November 8, 2013 by Baawraman
Almost 1.5 years back, I documented a research on “Structured Data”, and my conclusion was as follows:
“A human can search for a lowest priced book, can understand “Operating System”, when documents say “OS”, but machines cannot accomplish this task without human intervention, because web-pages are designed for humans, not for machines. As I said, semantically structured web is required which will enable machines to understand and respond to complex search queries. Google is now actually trying to make happen what Tim Berners-Lee initially expressed the vision of Semantic Web, which is as follows:
I have a dream for the Web [in which computers] become capable of analysing all the data on the Web – the content, links, and transactions between people and computers. A “Semantic Web”, which should make this possible, has yet to emerge, but when it does, the day-to-day mechanisms of trade, bureaucracy and our daily lives will be handled by machines talking to machines. The “intelligent agents” people have touted for ages will finally materialize.
Google is now moving towards being a “Knowledge Engine” from a traditional “Search Engine”, Google renamed its Search Team to Knowledge Team recently, which further solidifies the aforementioned fact. Google Knowledge Graph, Carousel list are some more concrete evidences for the same.”
There was a time when Search Engines were committed towards focusing their efforts in effective indexing of the giant size html content across the web, but, today, it’s not all about indexing, it’s about understanding the information in the html content. In order to effectively understand the information, Structured/Semantic data comes into the picture. Google Hummingbird Algorithm update is capable of understanding the long question form queries (Yeah, Conversational Search) and can easily identify the synonyms and substitution queries. Hummingbird is more of a query expansion approach which can better understand natural language queries. This new algorithm is well equipped to identify user intent in the query, for example, if you do a voice search with “which is the best place to eat pizza in Jaipur”, Google can easily understand that here in the query, “place” means “restaurants” and Google will return results accordingly.
In this way, Google will use synonyms to provide better search results. Google uses “Statistical Language Translation”, in which query is translated into different language and then translated back to the original language. If both variations correspond to same results, they can be used as synonyms. Google in its Hummingbird Patent clearly says following:
A computer-implemented method comprising: identifying a particular query term of an original search query; identifying a candidate synonym for the particular query term; accessing stored data that specifies, for a pair of terms that includes the particular query term and the candidate synonym of the particular query term, a confidence value for a non-adjacent query term of the original search query that is not adjacent to the particular query term in the original search query; determining that, in the stored data that specifies, for the pair of terms that includes the particular query term and the candidate synonym of the particular query term, the confidence value for the non-adjacent query term satisfies a threshold; and determining to revise the original search query to include the candidate synonym of the particular query term, based on determining that the confidence value for the non-adjacent query term satisfies the threshold.

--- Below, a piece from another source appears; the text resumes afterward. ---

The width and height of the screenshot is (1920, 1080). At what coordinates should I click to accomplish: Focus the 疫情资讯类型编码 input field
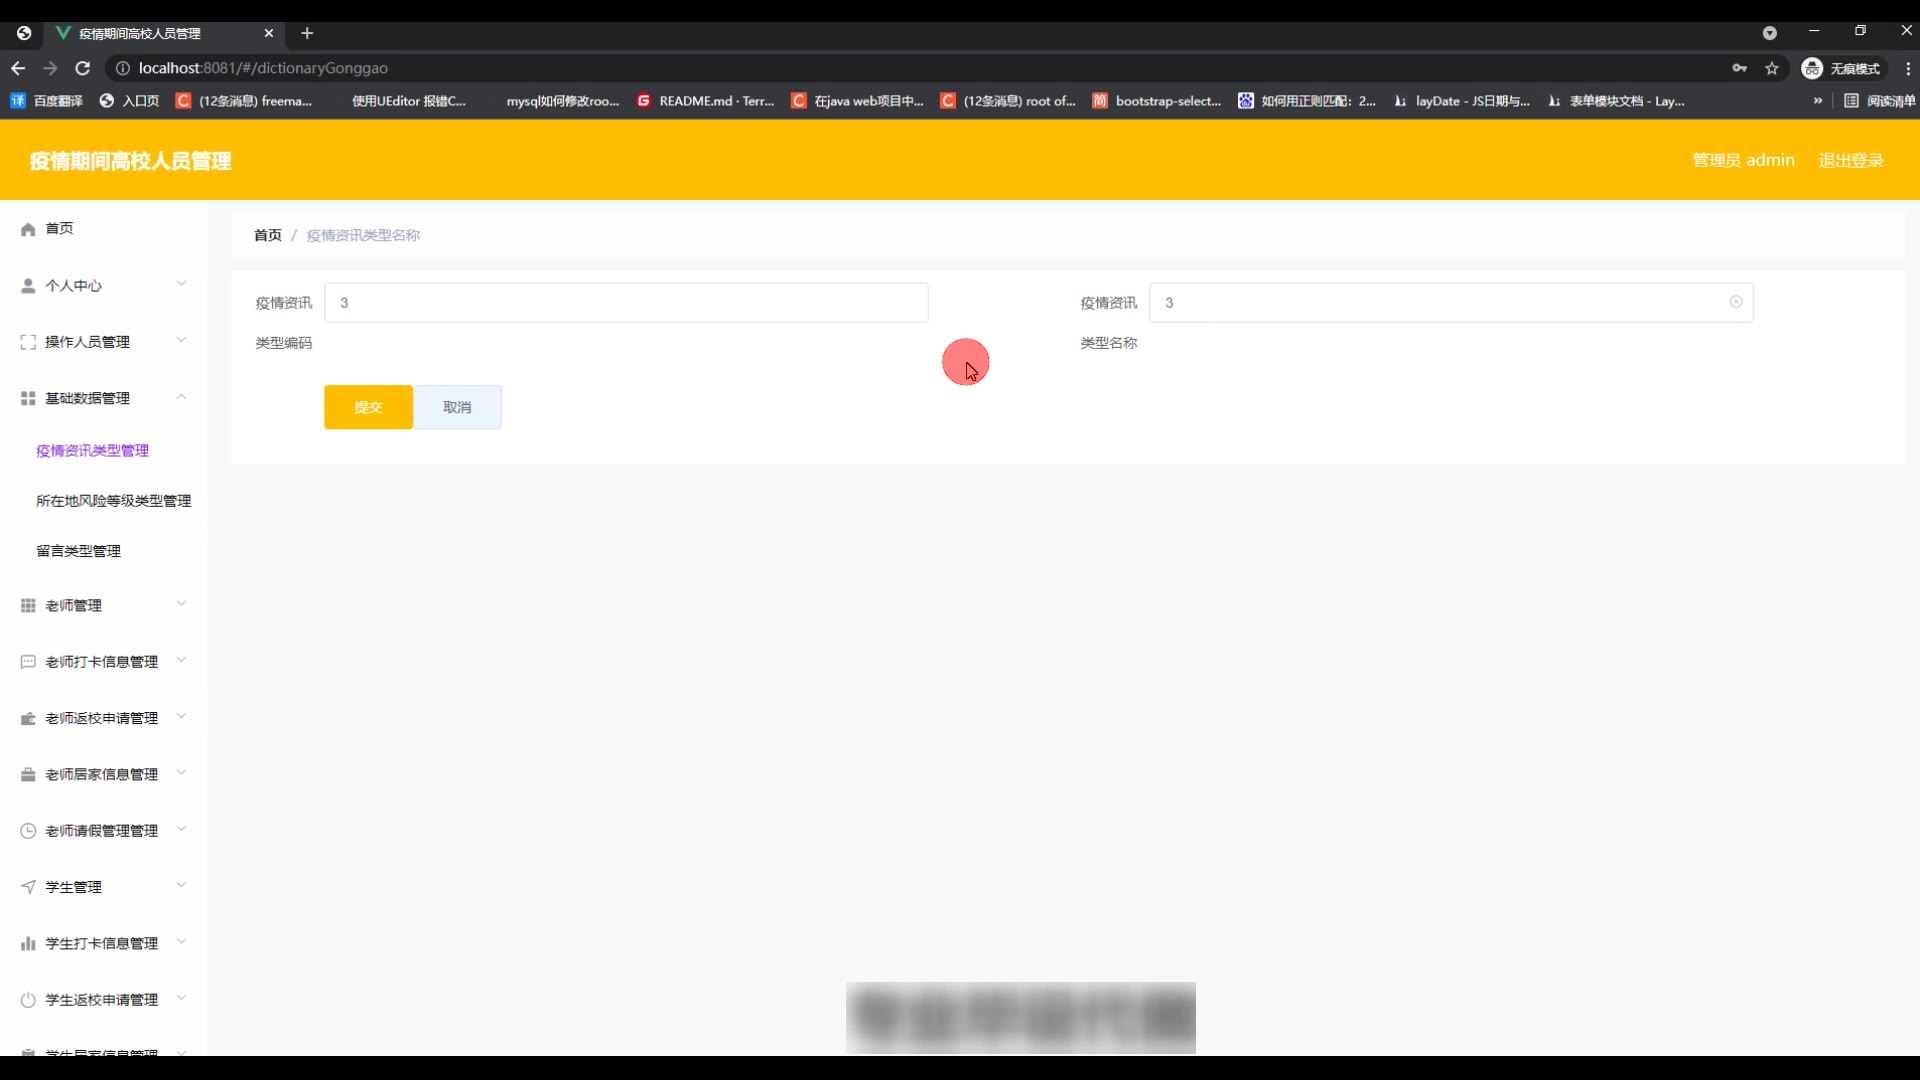coord(625,302)
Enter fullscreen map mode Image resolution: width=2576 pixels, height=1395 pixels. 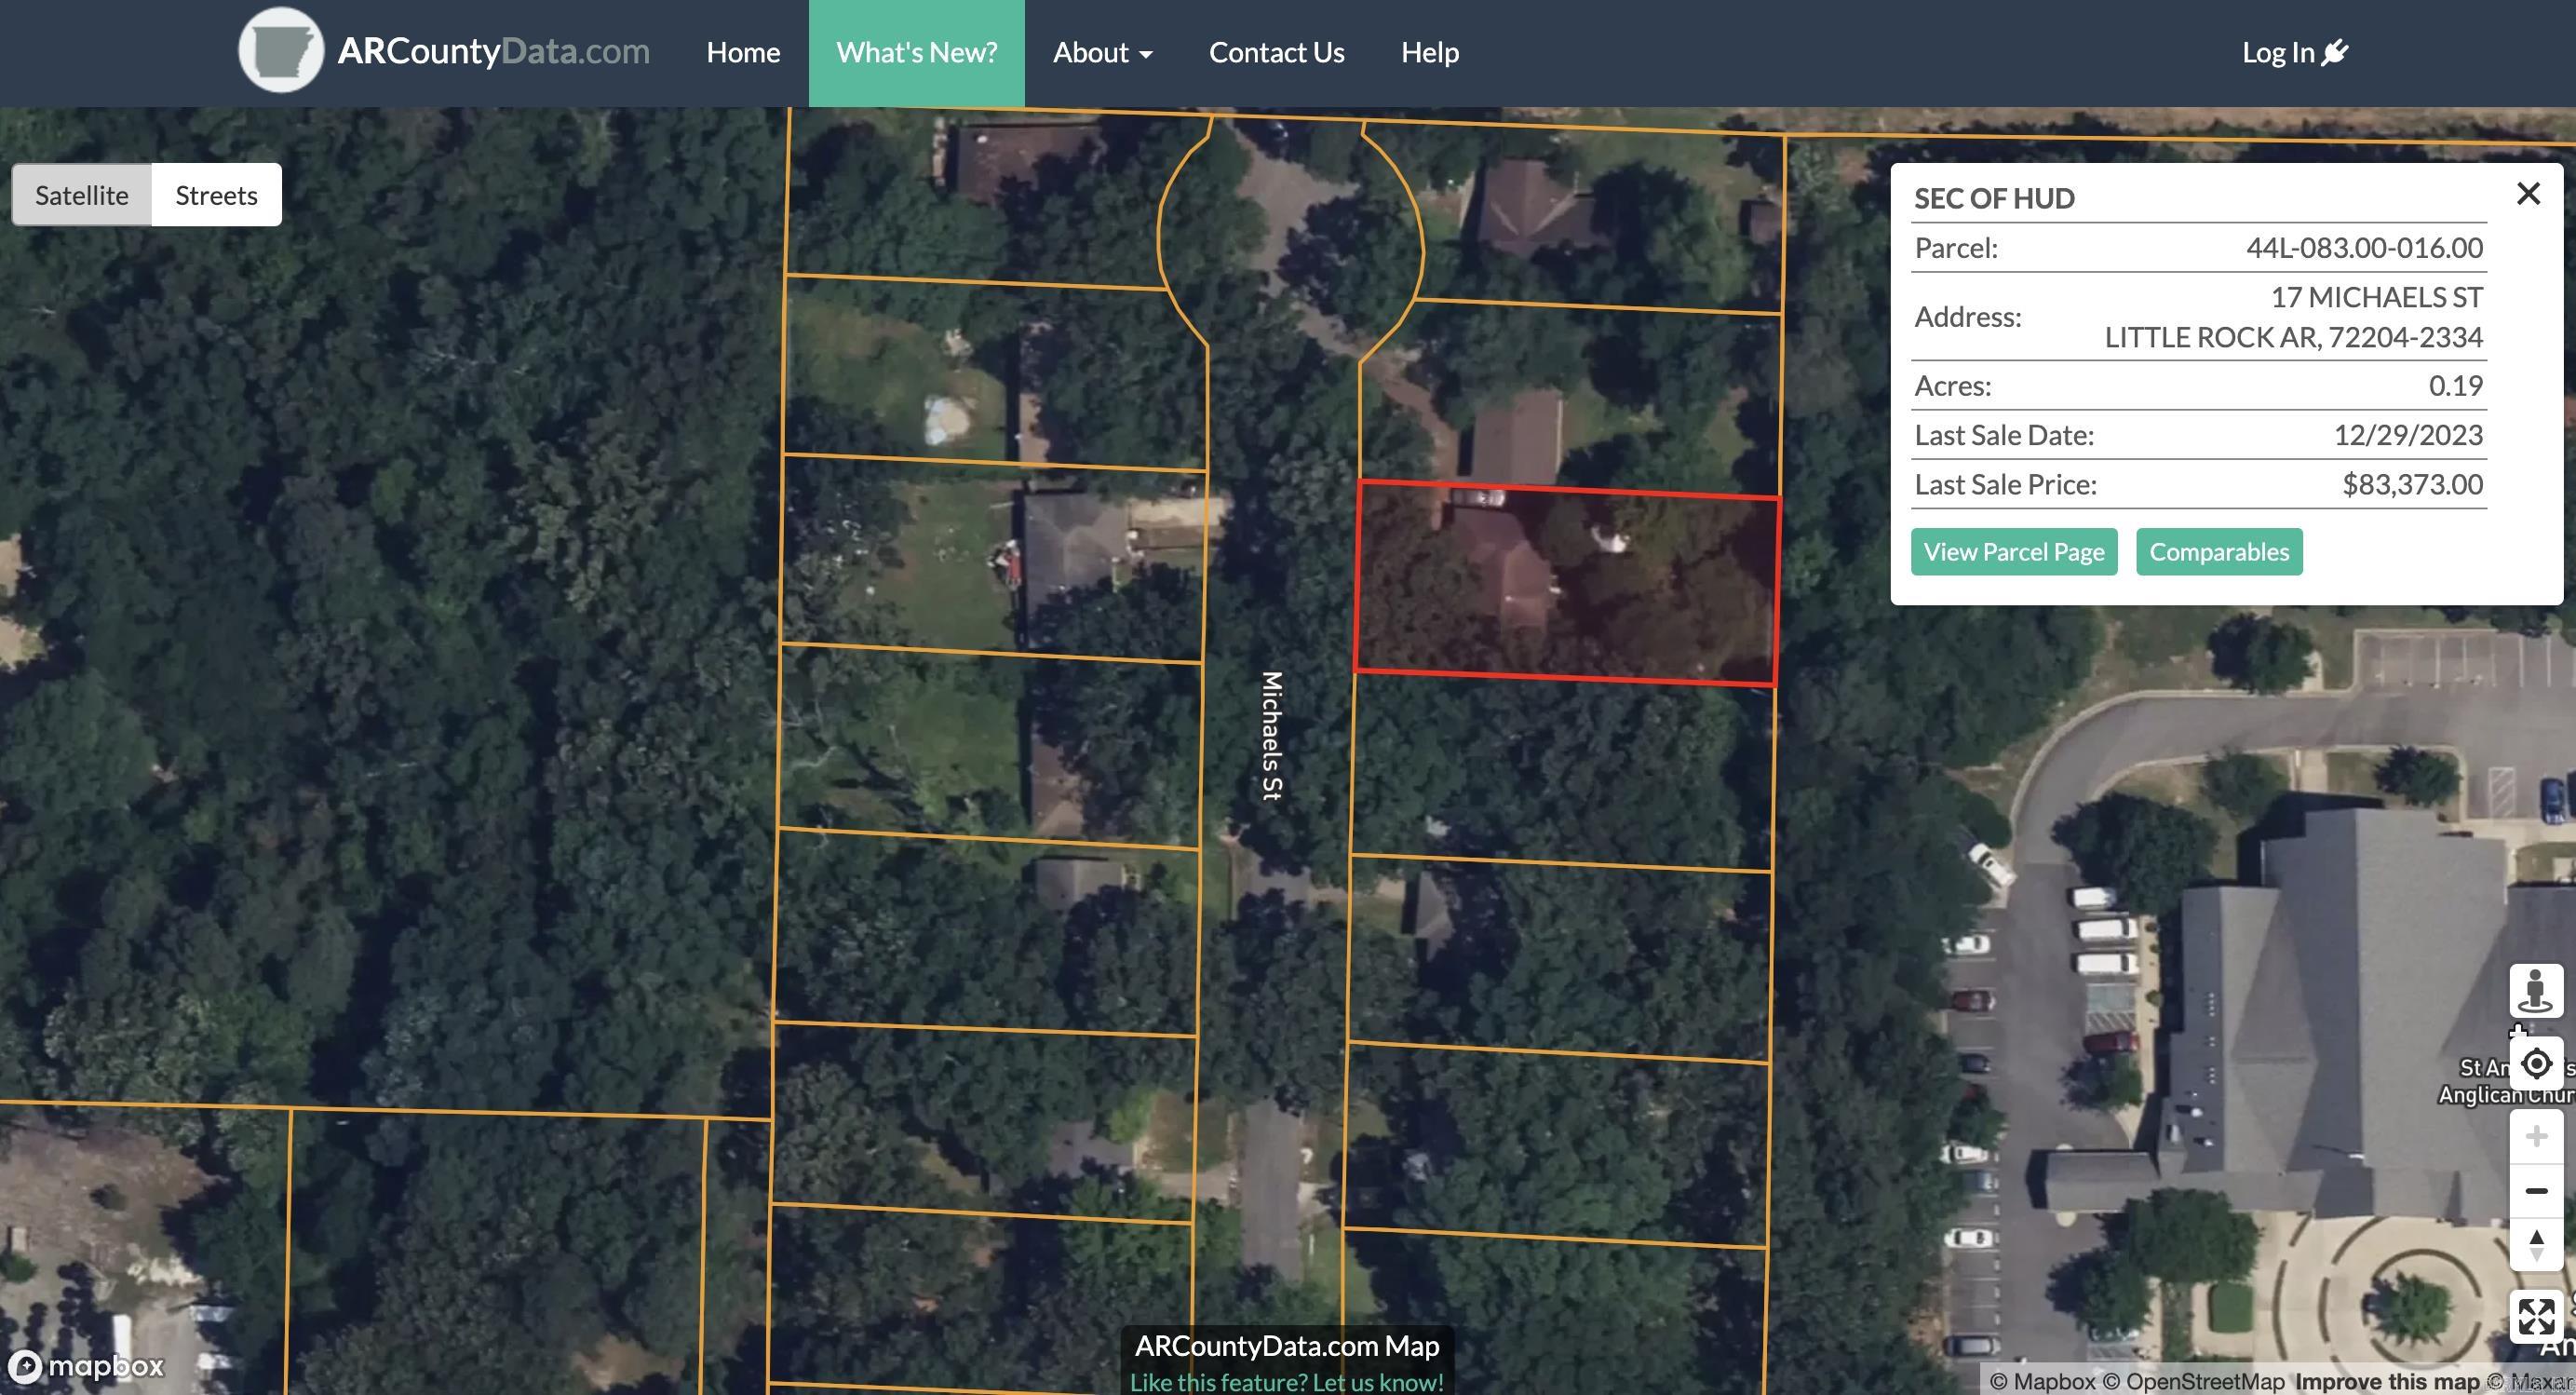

In May 2013, Google rolled out Conversation Search for chrome, which pushed users to use conversational search queries and long tail question form queries. Then, in September 2013, Google announced that Google is using a new Algorithm called “Hummingbird”. If we connect these two events, we can conclude that Google first asked users to use long tail conversational queries and then, Google launched an effective algorithm to handle it.
Today, when I see an article like this, this or this, I feel that if it is a herculean task to criticize yourselves, from the same school of thoughts, there is no harm in blowing your own trumpet (at times). What I concluded year ago, is going to be the future of Search (Need not to mention that Sir Lee said the same years ago).